*ТЕКСТ ДЛЯ ЧТЕНИЯ*:
Кокнуть его, забрать 100 рублей на спасительный опохмел могла местная шпана или сильно страдающий местный горожанин, да хотя бы тот же кузен хозяйки дома, где остановилась певица, - Колька. Тяжелый абстинентный синдром – это не фунт изюму. Учитывая ранимость юноши и скандалезное настроение, можно вполне представить: он испарился, распался на нуклоны самым реалистическим образом. (Если же отбросить домыслы по поводу исчезновения, то нельзя не упомянуть об очевидной аллегории: исчез в пучине русской жизни, как исчезли в одно мгновенье побеги либерального просвещенья).
Менее достоверным представляется десантирование примадонны в церковный хор. Тут я соглашусь с многочисленными критиками, но только отчасти - в отношении сроков этого перехода. Да, действительно, столично-европейская мама, наверняка бы перевернула вверх тормашками городок Юрьев, пол-Москвы и Европы, чтобы отыскать сына. Да, но, если бы она так и не нашла его? Через месяц, полгода, год? Утрата единственного близкого человека, особенно сына, для любой матери, будь-то артистка, будь-то кассирша музея – часто равнозначна собственной смерти. Поэтому падение в преисподнюю провинциального быта у героини – не приступ внезапного благородства, но акт ритуального самоубийства, жажда заглушить душевные муки телесными страданиями. Здесь все o’k.
Ради занимательности фильма Серебрянников пожертвовал правдоподобностью, но не художественной правдой. Он сжал донельзя сроки этого превращения. На самом деле, подобные переходы из князи в грязи, из грязи в религию – каноничны и традиционны. История христианства изобилует подобными примерами. Отцы Церкви, подвижники Веры отдавали имущество, уходили в "дикия пустыни". Августин Блаженный, сын землевладельца, начал свое пасторское служение с того, что распродал все свое имущество, почти совершенно отдав вырученные средства бедным. Василий Великий, выходец из зажиточной и очень влиятельной семьи Каппадокии, также раздал все свое имение и подвизался в строгом воздержании. В жилище его не было ни крыши, ни очага. Пища была самой скудной. Он обтесывал камни и возил тяжести. От больших трудов мозоли не сходили с его рук. Из одежды Василий Великий имел только срачицу и мантию, власяницу носил только ночью, чтобы ее не было видно.
Святая Ксения после смерти мужа избрала для себя тяжелый путь юродства Христа ради. Облачившись в костюм мужа, то есть, надев на себя его белье, кафтан, камзол, она стала всех уверять, что Андрей Феодорович вовсе не умирал, а умерла его супруга Ксения Григорьевна, и уже потом никогда не откликалась, если ее называли Ксенией Григорьевной, и всегда охотно отзывалась, если ее называли Андреем Феодоровичем.

*ЗАДАНИЕ A*:
Ответьте на вопросы по тексту о фильме.
(i) Как зовут кузена хозяйки дома, где остановилась певица?
(ii) Чем, по словам автора, Серебрянников пожертвовал ради занимательности фильма?
(iii) Что Василий Великий носил только ночью и с какой целью?

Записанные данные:
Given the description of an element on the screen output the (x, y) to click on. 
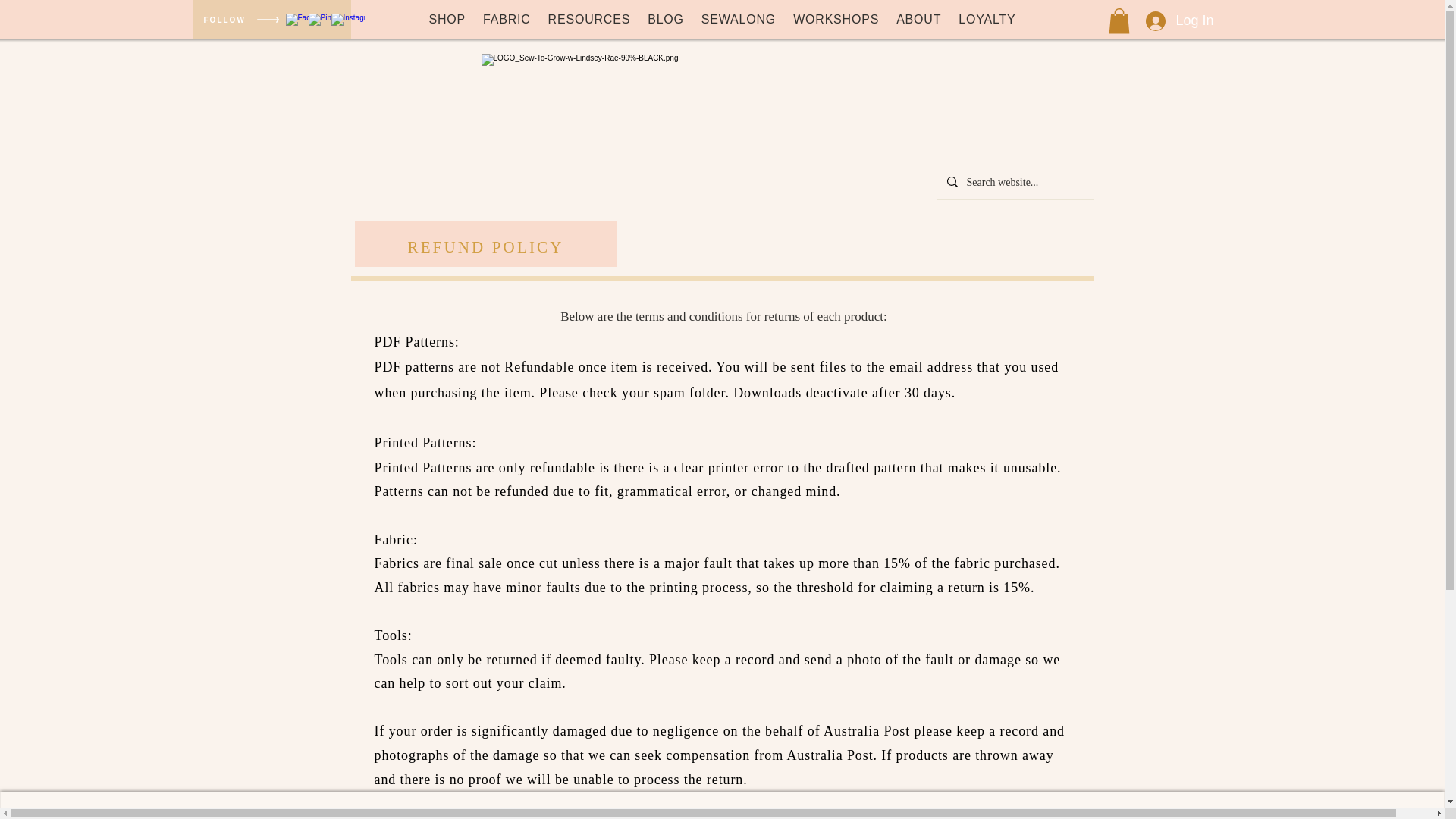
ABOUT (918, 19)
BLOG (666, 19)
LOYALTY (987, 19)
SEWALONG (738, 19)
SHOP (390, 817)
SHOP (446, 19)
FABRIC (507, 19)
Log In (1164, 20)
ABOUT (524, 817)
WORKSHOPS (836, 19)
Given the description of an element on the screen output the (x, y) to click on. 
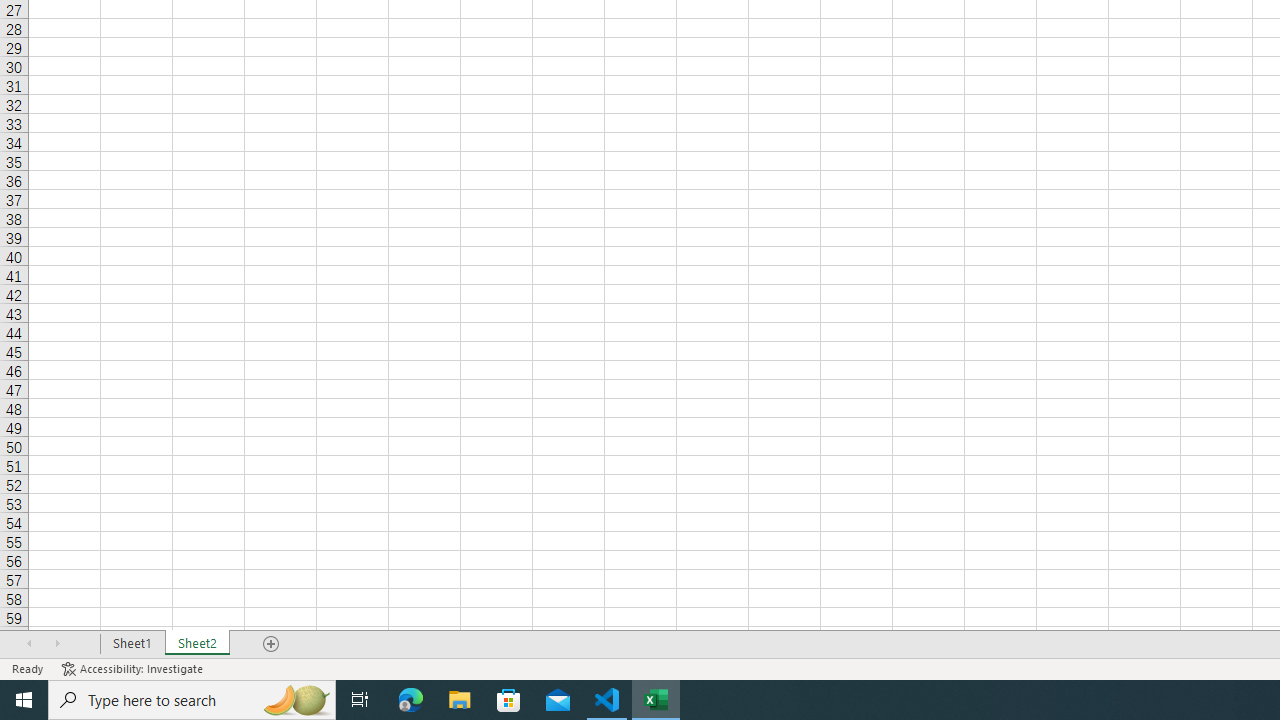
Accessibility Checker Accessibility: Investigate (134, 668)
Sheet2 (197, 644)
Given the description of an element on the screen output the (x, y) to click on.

*ЗАДАНИЕ B*:
Перенесите в нумерованный список строки записей, начиная со строки, содержащей «Accessibility Checker Accessibility: Investigate», и до конца записей включительно. Пустые строки не включайте.

*ОТВЕТ A*:
(i) Кольку.
(ii) Правдоподобностью, но не художественной правдой.
(iii) Власяницу, чтобы её не было видно.

*ОТВЕТ B*:
1. Accessibility Checker Accessibility: Investigate (134, 668)
2. Sheet2 (197, 644)
3. Given the description of an element on the screen output the (x, y) to click on.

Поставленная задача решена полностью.